▸ **What the exercise asks**:
Set out exactly every line of the entries below, starting at the line that holds "666x413 pixels." and stopping after the line that holds "Click the green perms.sh file name".

▸ **Working data**:
········

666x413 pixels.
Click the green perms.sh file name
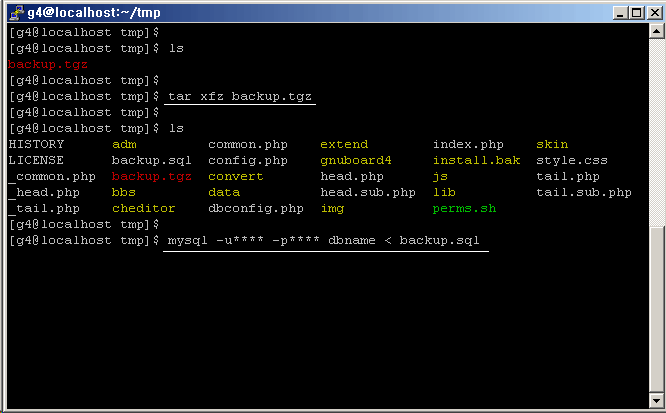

········

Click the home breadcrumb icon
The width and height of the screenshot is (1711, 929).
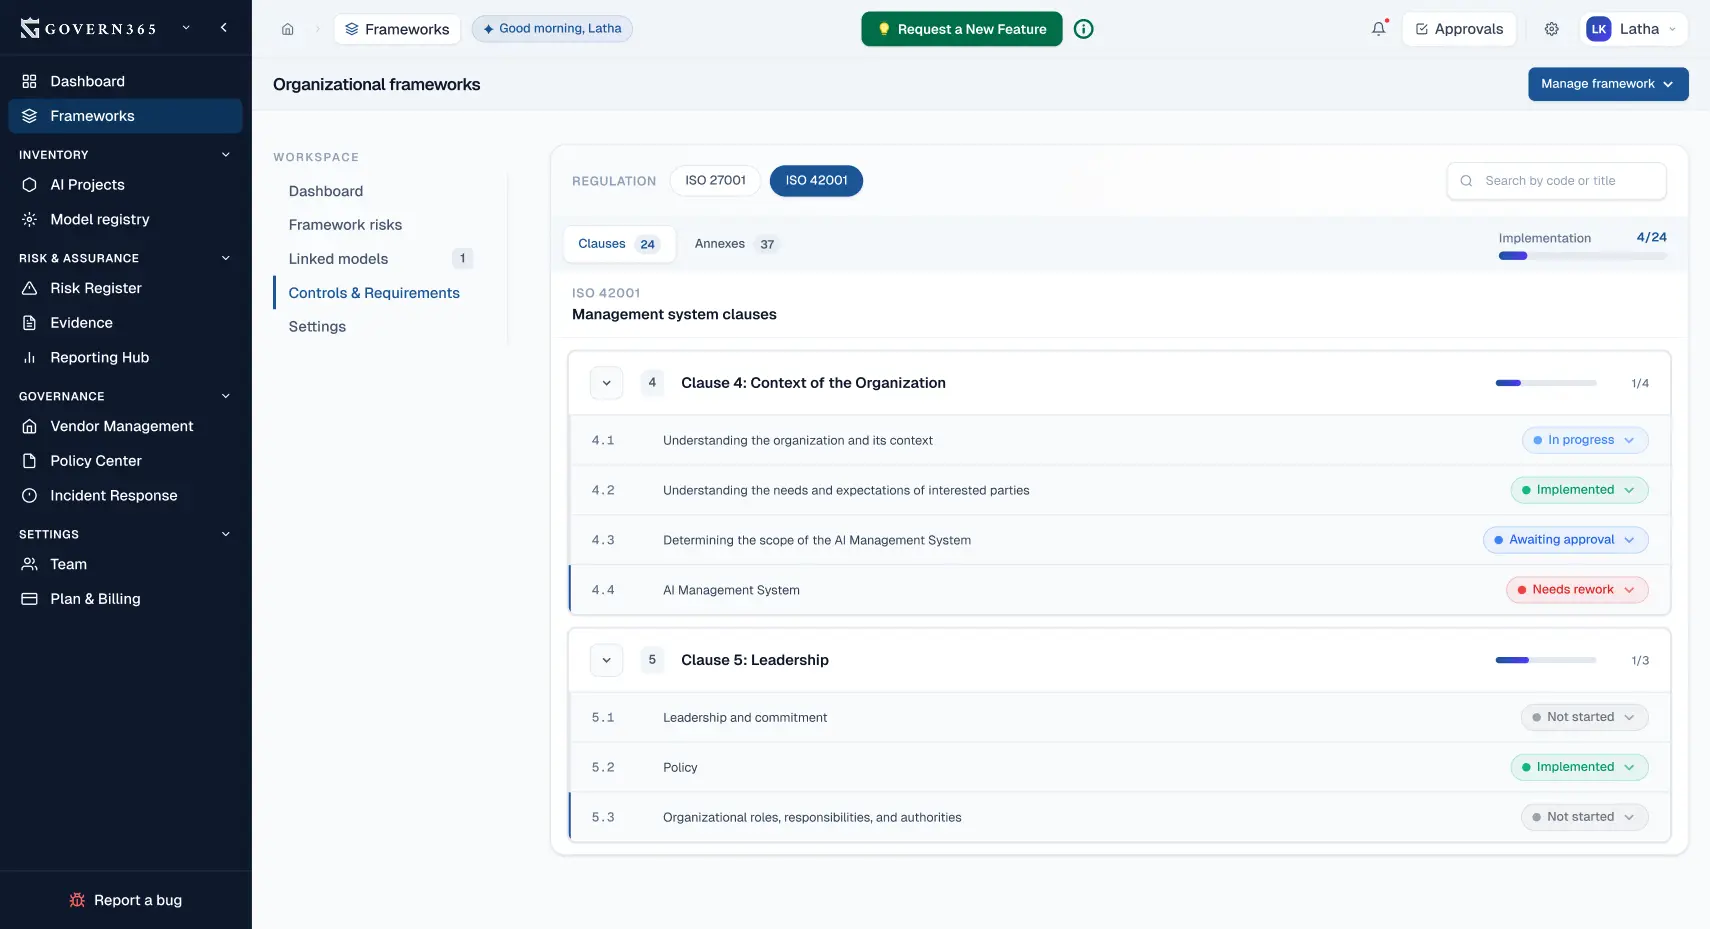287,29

········

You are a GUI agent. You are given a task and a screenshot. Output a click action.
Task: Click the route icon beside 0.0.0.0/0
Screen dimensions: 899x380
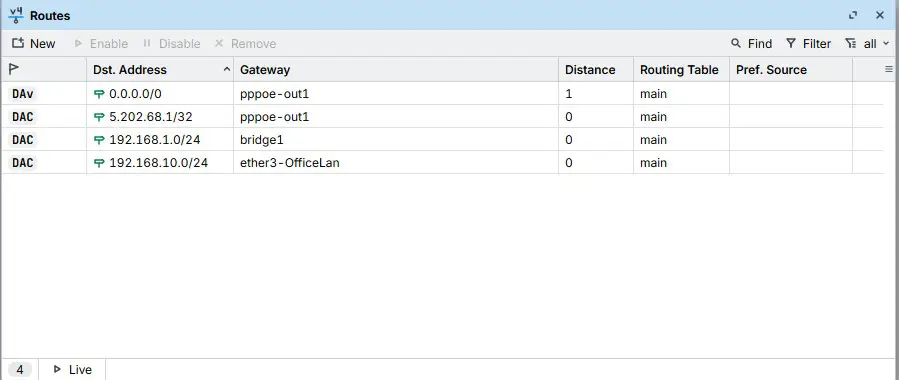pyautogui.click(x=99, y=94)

········

▸ **Exercise result**:
666x413 pixels.
Click the green perms.sh file name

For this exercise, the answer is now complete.